The importance of direct customer relationships
“[Selling through] wholesale [partners] has really shown me the importance of having a custom and client business. I can’t put all my eggs in someone else’s proverbial basket or proverbial store. It’s important that I’m also building out this cult following of clients who come back to me over and over again for things that they love and work with me to make things that are particular to them. … And that is important because that is a direct relationship. I’m able to pivot and learn, and those clients become my learning lab. And then I’m able to take those learnings back to a store — but you really don’t get those learnings as much through a store. There’s a filter of merchandising and store associates, and all those sorts of things. And eventually, you get some messages. But I’ve found that it’s most important to learn them on my own and then take those learnings back to the stores.”

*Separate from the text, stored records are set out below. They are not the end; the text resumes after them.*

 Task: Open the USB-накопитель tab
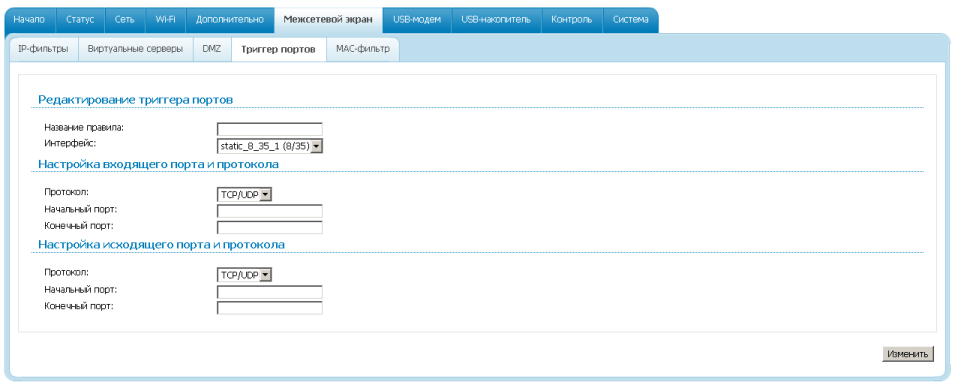tap(496, 20)
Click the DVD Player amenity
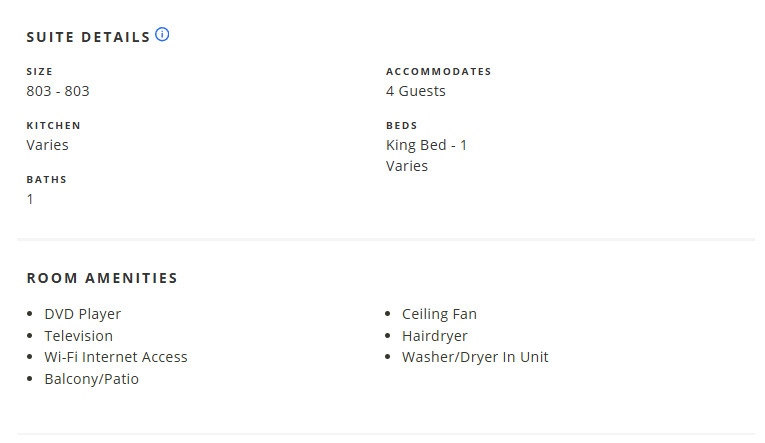 pos(82,314)
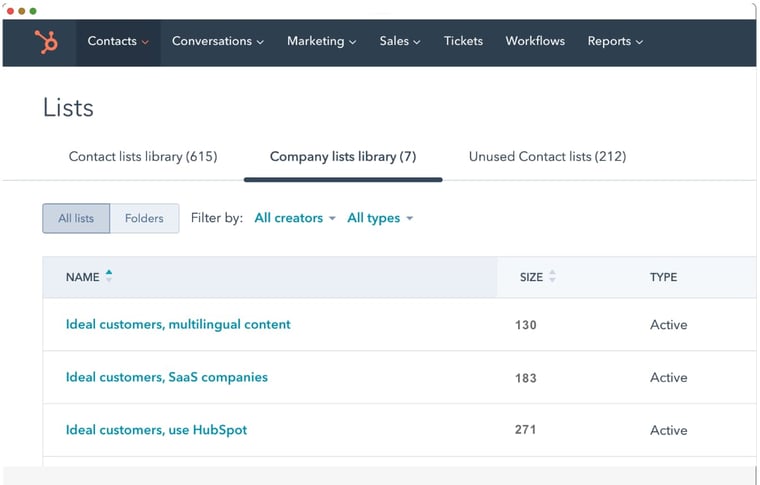Open the Reports dropdown menu

point(615,42)
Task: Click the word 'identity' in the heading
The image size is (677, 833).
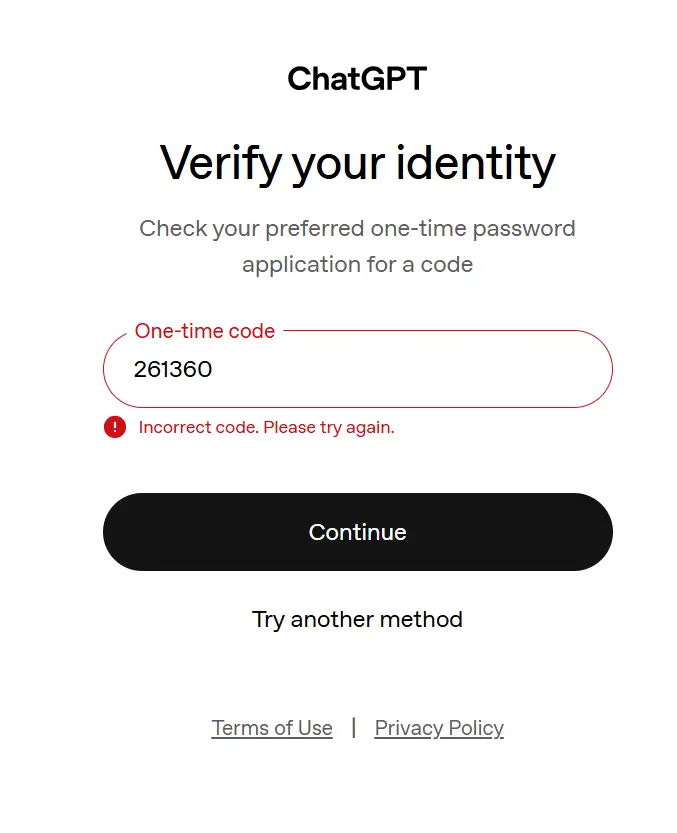Action: [476, 163]
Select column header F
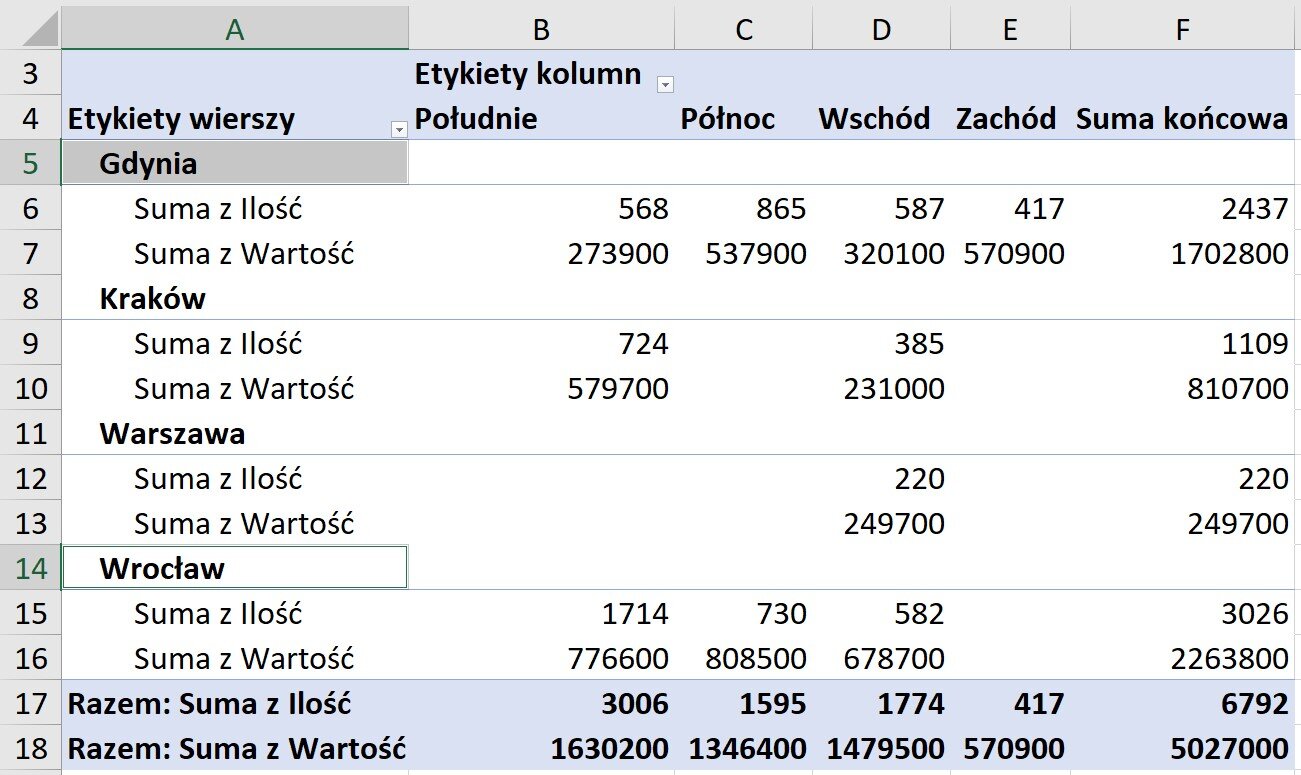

The challenging fashion system
“There’s a big challenge in utilizing [available] resources in new ways because there is a really established system in this industry — and in most industries, there are established systems. And, frankly speaking, almost every system around us is bringing about a negative outcome for all of us. And so, it’s really important that all of us who are entering industries and worlds and institutions that we care about are doing the work to really press, so that we’re looking at these systems with a fresh eye and we’re critiquing them — with love and with kindness, but effectively critiquing them, and figuring out how to make things better. It has to be a concrete decision that is made, and concrete actions have to be taken. … You could give me a million dollars — and I will get it, by the end of the year — for Harbison. But then there’s the added challenge and need for support around infusing those resources to pivot systems in a direction that benefits the bottom line of the business and also benefits the world. Because both can happen.”